Paulus menilai, pendidikan di Indonesia belum mampu memberi kebebasan bagi setiap warganya. Dia mencontohkan, semakin banyak lulusan sarjana strata satu (S-1) yang tidak mendapatkan pekerjaan, kemudian melanjutkan pendidikan ke tingkat lebih tinggi dan seterusnya. Kondisi ini, kata dia, justru akan memupuk rasa ego yang tinggi di dalam diri ketika memandang sebuah pekerjaan.
“Pendidikan yang mengurung mereka di dalam kelas dan membuat mereka takut menghadapi kenyataan di lapangan,” tutur Paulus.

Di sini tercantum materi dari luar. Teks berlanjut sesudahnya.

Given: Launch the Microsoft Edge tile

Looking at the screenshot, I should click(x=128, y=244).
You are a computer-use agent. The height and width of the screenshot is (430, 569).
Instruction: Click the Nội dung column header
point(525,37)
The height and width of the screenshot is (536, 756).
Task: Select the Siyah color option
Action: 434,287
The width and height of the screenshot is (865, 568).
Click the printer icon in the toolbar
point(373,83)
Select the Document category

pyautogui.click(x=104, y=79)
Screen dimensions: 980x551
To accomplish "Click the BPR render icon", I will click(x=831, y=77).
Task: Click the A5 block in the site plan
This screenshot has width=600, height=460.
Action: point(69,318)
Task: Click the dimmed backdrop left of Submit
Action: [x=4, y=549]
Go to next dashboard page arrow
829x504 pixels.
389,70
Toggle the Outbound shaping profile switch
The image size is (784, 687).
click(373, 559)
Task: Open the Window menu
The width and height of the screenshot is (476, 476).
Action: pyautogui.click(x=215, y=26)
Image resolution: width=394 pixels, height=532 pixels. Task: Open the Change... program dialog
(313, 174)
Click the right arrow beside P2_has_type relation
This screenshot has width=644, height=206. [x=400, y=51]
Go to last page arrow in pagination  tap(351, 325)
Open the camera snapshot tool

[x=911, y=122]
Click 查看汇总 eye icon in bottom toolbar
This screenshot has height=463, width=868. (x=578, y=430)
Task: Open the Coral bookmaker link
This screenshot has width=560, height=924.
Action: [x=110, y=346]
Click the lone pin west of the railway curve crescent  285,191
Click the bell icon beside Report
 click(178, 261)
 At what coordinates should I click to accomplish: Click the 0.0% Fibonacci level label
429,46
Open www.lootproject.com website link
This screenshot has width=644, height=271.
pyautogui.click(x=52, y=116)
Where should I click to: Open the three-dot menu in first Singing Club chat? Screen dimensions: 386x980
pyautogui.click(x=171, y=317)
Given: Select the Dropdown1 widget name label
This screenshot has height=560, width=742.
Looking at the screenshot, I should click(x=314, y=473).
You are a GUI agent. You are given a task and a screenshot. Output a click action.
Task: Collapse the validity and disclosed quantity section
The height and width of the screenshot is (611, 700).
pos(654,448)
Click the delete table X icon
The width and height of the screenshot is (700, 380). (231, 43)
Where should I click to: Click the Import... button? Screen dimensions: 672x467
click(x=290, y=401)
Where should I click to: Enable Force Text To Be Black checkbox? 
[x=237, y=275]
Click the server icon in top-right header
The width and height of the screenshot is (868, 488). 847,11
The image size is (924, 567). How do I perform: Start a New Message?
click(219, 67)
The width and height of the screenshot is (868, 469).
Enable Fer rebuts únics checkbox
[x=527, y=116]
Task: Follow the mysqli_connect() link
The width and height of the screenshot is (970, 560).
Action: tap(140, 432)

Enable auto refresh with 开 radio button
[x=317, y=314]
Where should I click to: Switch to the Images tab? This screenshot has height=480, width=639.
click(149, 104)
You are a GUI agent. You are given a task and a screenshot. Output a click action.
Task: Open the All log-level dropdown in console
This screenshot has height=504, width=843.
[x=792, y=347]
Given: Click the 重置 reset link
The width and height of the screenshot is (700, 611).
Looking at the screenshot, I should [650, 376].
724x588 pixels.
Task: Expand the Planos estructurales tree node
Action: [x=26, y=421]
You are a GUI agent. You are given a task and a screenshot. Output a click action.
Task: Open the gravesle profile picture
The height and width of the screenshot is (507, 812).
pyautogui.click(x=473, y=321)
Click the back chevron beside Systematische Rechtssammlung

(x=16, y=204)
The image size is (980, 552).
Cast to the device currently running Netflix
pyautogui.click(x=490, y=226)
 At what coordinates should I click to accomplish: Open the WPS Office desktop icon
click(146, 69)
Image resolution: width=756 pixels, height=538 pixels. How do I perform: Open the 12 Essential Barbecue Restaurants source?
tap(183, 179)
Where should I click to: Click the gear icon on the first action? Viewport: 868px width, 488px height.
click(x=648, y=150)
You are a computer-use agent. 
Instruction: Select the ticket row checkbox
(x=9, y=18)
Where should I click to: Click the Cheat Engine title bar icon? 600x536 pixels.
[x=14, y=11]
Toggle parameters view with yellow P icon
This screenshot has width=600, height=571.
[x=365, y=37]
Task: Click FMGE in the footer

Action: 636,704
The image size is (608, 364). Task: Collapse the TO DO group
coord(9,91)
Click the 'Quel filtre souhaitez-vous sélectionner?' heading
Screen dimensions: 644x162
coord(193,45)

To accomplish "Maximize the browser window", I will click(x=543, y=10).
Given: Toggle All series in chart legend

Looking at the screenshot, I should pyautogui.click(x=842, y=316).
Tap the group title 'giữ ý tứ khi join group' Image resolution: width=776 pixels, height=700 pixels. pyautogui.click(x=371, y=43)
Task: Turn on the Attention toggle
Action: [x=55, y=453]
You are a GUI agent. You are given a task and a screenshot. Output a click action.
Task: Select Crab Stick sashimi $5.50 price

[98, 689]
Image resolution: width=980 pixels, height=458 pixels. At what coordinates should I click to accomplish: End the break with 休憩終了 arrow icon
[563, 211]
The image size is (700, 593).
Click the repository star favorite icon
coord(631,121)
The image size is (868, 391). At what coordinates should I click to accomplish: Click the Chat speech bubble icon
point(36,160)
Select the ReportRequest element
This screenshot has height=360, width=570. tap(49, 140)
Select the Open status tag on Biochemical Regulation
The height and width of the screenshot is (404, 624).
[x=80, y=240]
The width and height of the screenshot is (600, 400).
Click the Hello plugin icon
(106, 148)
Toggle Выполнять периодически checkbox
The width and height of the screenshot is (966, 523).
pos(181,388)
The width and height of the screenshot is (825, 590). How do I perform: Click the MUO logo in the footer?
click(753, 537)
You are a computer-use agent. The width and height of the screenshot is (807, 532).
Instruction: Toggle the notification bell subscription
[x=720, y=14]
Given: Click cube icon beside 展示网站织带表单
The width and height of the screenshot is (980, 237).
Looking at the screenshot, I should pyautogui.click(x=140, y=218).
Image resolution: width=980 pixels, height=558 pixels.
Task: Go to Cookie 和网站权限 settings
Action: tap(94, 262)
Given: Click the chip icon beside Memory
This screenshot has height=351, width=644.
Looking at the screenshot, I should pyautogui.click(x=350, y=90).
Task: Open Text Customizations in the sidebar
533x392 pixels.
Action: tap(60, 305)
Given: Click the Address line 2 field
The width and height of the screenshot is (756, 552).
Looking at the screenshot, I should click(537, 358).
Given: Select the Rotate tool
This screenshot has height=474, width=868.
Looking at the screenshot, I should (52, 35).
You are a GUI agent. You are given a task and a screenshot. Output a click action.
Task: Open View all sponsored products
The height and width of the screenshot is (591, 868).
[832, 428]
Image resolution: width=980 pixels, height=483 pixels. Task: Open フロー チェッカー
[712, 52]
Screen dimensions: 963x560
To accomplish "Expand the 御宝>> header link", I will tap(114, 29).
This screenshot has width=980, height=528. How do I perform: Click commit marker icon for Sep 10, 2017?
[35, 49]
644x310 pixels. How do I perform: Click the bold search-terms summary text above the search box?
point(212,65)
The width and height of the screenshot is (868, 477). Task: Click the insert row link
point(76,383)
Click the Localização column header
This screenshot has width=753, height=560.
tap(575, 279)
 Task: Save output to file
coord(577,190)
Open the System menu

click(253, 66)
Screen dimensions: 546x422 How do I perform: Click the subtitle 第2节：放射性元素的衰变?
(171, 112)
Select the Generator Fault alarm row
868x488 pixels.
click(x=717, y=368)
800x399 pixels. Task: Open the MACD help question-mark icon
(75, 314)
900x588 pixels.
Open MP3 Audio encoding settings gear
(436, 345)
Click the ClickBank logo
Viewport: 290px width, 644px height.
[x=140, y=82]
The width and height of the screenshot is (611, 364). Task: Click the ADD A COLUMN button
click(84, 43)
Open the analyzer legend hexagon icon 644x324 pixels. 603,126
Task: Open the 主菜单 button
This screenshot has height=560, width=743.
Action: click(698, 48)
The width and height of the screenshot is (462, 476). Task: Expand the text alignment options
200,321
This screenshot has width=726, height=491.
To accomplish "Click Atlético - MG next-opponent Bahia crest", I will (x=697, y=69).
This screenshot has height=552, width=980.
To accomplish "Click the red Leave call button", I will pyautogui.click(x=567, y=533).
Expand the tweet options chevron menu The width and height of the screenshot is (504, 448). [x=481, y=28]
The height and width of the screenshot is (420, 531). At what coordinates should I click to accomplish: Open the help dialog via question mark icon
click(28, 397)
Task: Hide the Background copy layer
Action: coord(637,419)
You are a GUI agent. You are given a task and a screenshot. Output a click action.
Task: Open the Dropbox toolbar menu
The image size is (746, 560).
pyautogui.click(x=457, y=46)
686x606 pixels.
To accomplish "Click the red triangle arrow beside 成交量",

Guru Besar UI itu kemudian memaparkan, jika kita tidak mampu mencapai pada pendidikan yang hakiki, maka kita akan jatuh kepada, antara lain; ritualisme pendidikan (hanya menjalankan keseharian di dalam kelas), pemborosan biaya, pedagogihitam (sekolah sebagai tempat pengadilan) yang akan menampik pilihan yang ada di masyarakat layaknya multiple choice.
“Contoh kasusnya adalah ujian nasional (UN). Apakah tujuannya sesuai dengan fungsi pendidikan?” ujar Paulus.